Lab Handout

Title: The effect of temperature differential on voltage using a Peltier Device.

Purpose: To see that the electricity generated by a Peltier Device increases as the input temperature differential to the device increases.

3. Background:

The Peltier Device was developed by French physicist Jean Peltier in the early 1834. The device uses the convergence of temperature differential translated to electric current. It is most commonly used for cooling devices ranging from portable coolers to military grade electronics.

This is relevant in sustainability because it helps increase energy efficiency. It does this by increasing the total energy output from a given input. For example, burning one gallon of gasoline creates X amount of energy. Not all of X goes directly into powering a motor, however. Some of it becomes heat. That heat can then be used to power a Peltier Device. Now you have produced more usable energy than you would have from that initial X amount of gasoline. The electricity from the Peltier Device could be used to power some other part of the car, ultimately saving energy.

4. Procedure:

Setup:

1. Place two Styrofoam cups next to each other.

2. Fill one with hot water, preferably from a coffee machine or tea pot (close to boiling).

3. Fill the other one with cold water, preferably adding ice and salt. The Peltier Device should fit inside of two pieces of metal.

4. There should be silicon, for adhesive and heat conducing purposes, on each side of the device.

5. The metal pieces should be bent/curved/shaped so they can each fit int one of the cups, and be joined by the device at the top.

6. Connect the two wires from the Peltier Device  to a voltage reader.

7. Connect the voltage reader to the Lego MindStorm device via cords (that look like phone lines).
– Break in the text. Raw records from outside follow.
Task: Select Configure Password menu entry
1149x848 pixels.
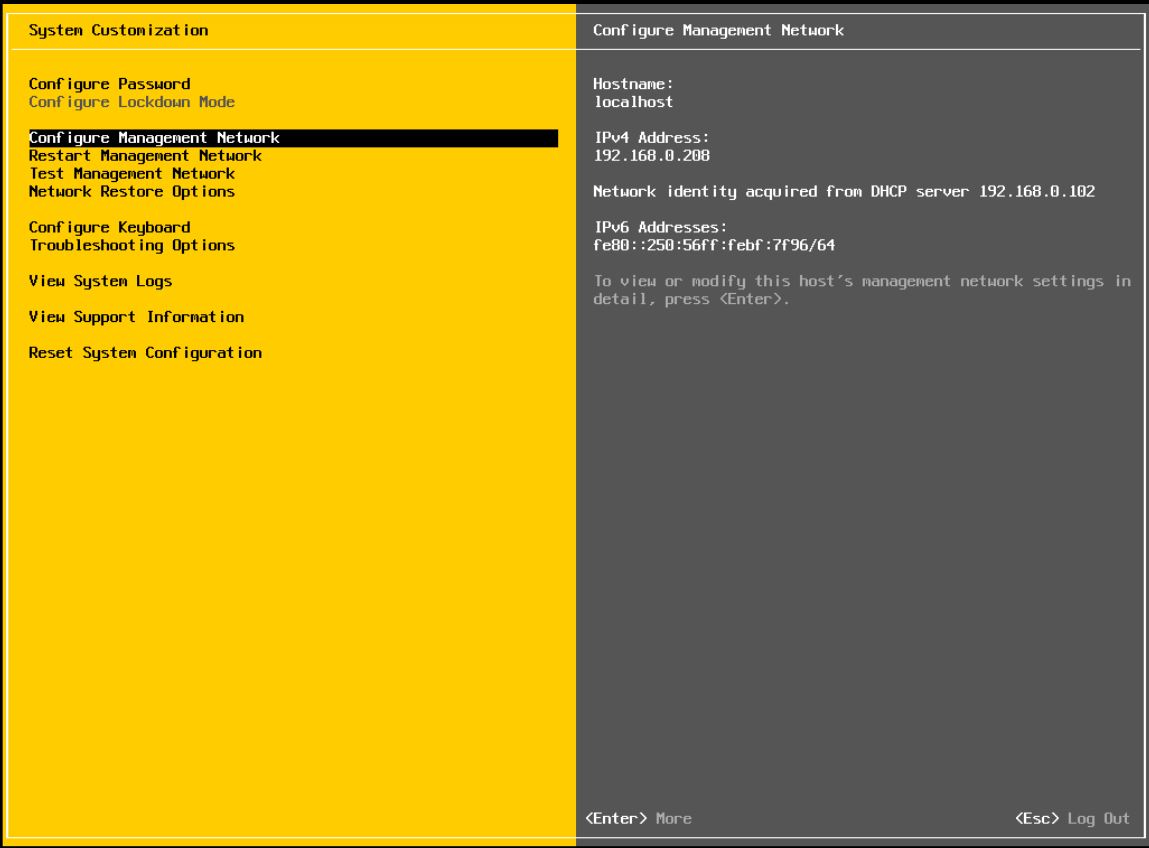Action: pyautogui.click(x=109, y=84)
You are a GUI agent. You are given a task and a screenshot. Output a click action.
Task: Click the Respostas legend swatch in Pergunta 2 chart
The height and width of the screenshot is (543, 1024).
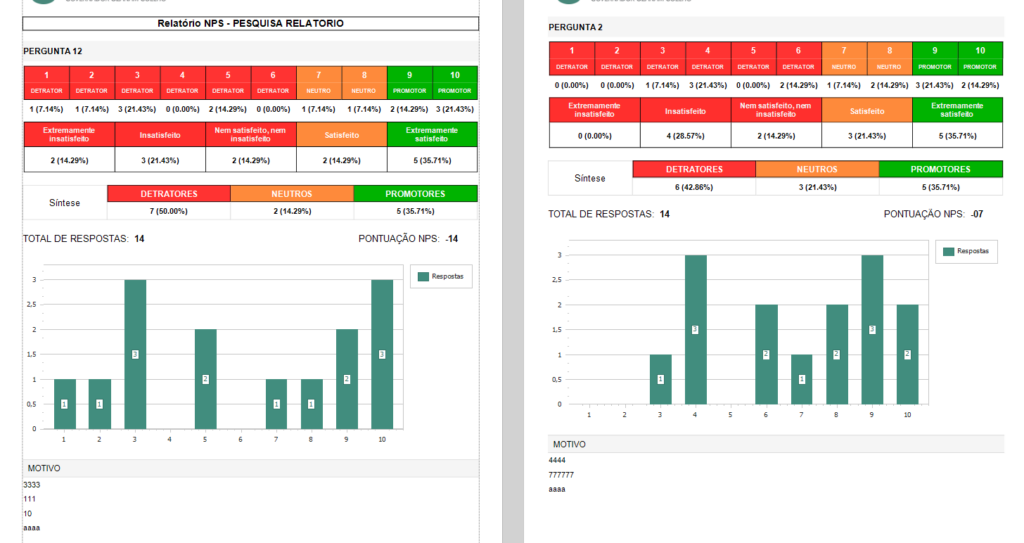(x=950, y=251)
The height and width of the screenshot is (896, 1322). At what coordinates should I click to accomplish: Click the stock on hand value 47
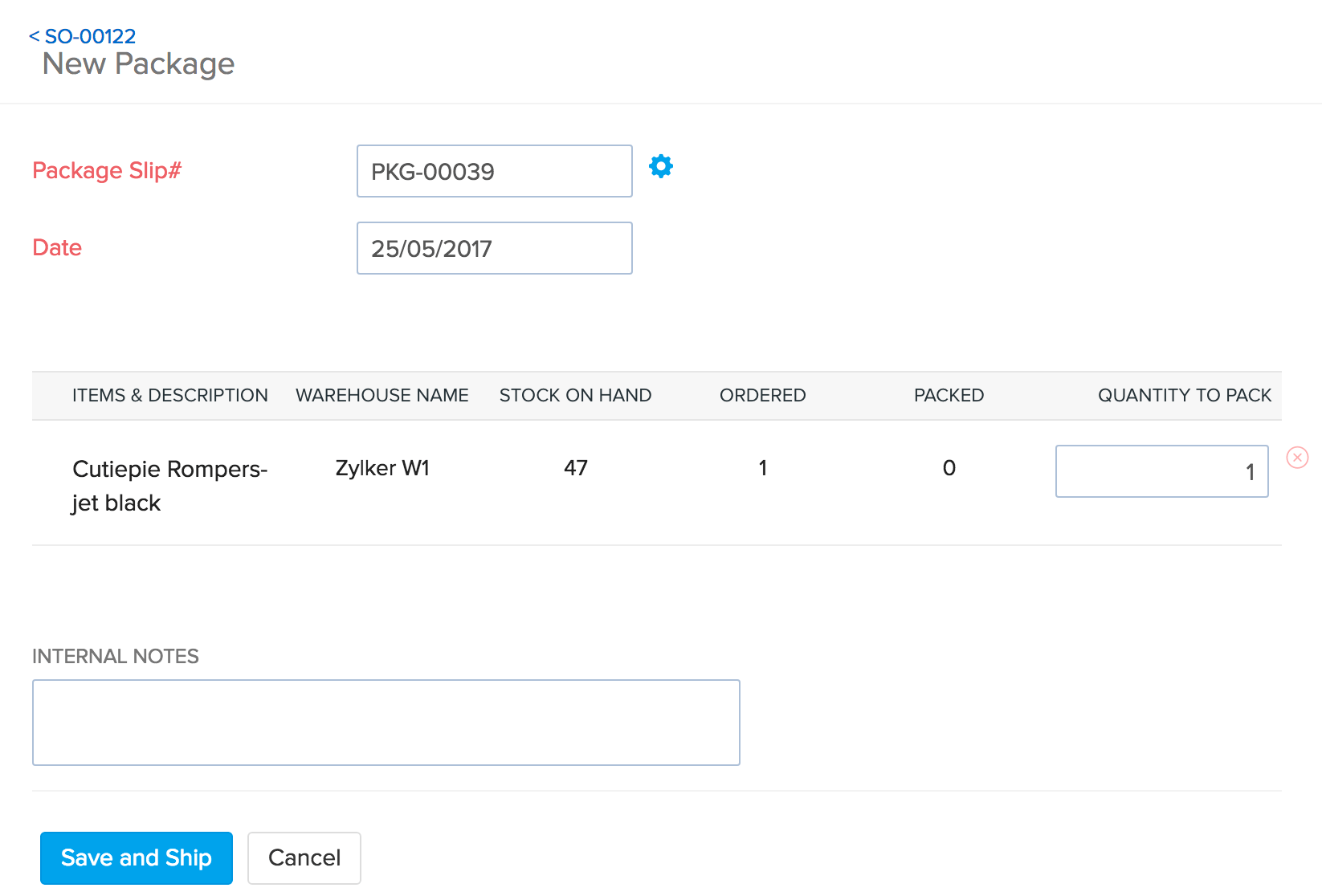pyautogui.click(x=575, y=468)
8. Also connected to the MindStorm device should be two thermometers. Each should be placed in one of the cups.

9. The MindSorm Device should connect to Labview via a USB cable.

10. In Labview it is necessary to create a program to take the right measurements. The program should simultaneously record the voltage from Peltier Device and both temperatures.

11. Run the program so that it takes from 20-30 measurements.

12. Take the average of the voltage measurements and record them in the appropriate space.

13. Do the same with temperature differential. Allow some time to pass for the temperature differential to decrease. You can add ice to the hot water, or vice versa to speed the process.

14. Continue to run the program and record the measurements 2-3 more times.

15. Then graph the averages with the X-axis being temperature differential in Degrees F and the Y-axis being voltage generated.

5. Data:

6. Analysis:

Graph the average voltage as a function of temperature differential. (X-axis is temperature differential and Y-axis is Voltage).